Table 1. A comparative analysis of PENME and recent model editing methods on 2000 edits from the Counterfactual dataset and 1000 edits on zsRE. The metrics are Edit Success (ES), Locality (Loc) and Paraphrase Generalization (Para).

Finding Hyperparameter

To demonstrate the trade-off between generalization and locality, we conducted an ablation study by varying the τ parameter, which modulates the similarity threshold defining an edit’s scope. Figure 5 presents the results for GPT2-XL and T5-small.

Figure 5. Shows the trade-off between generalization and locality performance across different hyperparameter settings. The distance threshold τ varies from 0.01 to 0.2 (0.01 increments and τ is normalized by 100), while the edit-pairing similarity threshold ϕ ranges from 0.5 to 0.9 (0.1 increments). Higher ϕ values enforce stricter edit similarity requirements. The results showcase the effect of hyperparameter tuning on the projector network’s learning capacity and overall performance.

Scaling Edits

We evaluate the projection network’s stability under varying numbers of edits using incrementally larger training sets ranging from 1000 to 5000 edits, with 1000-edit increments per training session. The results of the experiment are shown in Figure 6.

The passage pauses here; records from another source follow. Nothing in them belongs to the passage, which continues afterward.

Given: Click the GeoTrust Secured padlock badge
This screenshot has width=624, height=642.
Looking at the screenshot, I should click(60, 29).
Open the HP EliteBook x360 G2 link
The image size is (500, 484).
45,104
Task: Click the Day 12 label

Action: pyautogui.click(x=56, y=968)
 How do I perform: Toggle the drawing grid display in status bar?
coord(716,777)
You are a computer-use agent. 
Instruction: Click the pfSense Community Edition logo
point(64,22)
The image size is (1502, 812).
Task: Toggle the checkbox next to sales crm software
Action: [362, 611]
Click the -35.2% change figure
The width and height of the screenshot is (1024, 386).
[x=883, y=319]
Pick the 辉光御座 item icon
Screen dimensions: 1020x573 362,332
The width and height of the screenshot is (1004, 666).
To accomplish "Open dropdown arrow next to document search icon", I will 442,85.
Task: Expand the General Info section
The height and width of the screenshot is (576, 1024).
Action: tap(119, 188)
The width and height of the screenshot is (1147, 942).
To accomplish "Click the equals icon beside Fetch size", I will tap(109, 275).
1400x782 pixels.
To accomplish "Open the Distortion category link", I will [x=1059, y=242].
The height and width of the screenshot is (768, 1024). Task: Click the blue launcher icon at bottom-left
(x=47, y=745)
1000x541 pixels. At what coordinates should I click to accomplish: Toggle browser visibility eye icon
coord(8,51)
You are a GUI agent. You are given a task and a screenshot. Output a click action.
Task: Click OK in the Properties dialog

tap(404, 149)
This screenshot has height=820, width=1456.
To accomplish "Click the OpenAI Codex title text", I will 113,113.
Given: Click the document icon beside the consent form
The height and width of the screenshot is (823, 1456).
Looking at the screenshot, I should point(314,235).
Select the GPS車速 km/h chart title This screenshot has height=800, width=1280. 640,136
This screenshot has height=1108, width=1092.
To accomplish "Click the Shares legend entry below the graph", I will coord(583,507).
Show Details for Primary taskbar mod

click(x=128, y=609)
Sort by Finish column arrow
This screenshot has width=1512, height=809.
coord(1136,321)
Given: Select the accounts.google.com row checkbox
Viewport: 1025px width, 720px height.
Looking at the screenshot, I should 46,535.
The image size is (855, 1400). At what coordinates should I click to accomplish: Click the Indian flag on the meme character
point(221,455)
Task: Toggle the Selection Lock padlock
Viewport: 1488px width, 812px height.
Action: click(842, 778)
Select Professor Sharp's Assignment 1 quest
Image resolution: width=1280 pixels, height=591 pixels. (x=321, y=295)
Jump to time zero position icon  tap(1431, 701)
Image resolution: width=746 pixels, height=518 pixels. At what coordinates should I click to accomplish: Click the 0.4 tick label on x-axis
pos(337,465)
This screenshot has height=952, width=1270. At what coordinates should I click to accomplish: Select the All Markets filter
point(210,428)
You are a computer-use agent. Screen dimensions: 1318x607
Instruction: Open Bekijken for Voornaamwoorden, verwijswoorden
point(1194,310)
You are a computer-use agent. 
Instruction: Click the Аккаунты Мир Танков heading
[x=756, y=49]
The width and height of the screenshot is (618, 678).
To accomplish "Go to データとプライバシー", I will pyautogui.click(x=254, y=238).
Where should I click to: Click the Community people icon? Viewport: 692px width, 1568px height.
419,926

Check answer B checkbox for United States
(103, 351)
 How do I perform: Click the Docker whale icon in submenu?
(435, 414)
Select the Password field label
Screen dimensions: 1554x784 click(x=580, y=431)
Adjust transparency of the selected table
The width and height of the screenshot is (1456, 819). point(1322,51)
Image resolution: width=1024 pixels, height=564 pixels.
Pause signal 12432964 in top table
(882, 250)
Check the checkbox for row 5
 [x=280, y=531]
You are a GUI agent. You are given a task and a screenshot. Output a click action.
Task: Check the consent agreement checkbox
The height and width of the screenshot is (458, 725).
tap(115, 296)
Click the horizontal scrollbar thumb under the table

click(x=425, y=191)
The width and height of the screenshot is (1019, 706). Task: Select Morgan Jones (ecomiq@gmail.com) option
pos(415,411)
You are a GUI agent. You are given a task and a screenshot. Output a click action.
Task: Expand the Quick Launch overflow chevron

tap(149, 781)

Figure 6. PENME's performance in terms of Locality (dotted) and Generalization (continuous line) across varying numbers of edits

$\textit{Downstream performance analysis and long form generation can be found in section 8,9 of the main paper text and appendix section H.}$

Conclusion

In this paper, we raised awareness of a critical vulnerability in weight-preserving adapter-based model editing techniques: lexical bias in the representation space. We developed a projection-based method PENME trained via contrastive learning to disentangle lexical and semantic similarity which originally would cause misfiring on irrelevant prompts with a high lexical overlap. Empirical evaluations showed PENME’s superior performance across varying levels of task complexity. On the zsRE dataset, it achieved impressive generalization and locality scores exceeding 0.90, demonstrating that our method is satisfactorily able to balance generalization and locality using distance metrics in this new projected space. Notably, when assessed on the more challenging Counterfact benchmark, the system maintained robust performance, attaining scores above 0.80 for both generalization and locality metrics. This performance on Counterfact is particularly significant given the benchmark’s increased difficulty, underscoring PENME’s efficacy. In future work, we aim to investigate whether a projector pre- trained on a large-scale dataset can serve as a plug-and-play component for cross-lingual generalization. Additionally, we plan to explore whether the projector can be trained and updated incrementally with new edits, thereby reducing training overhead and improving scalability.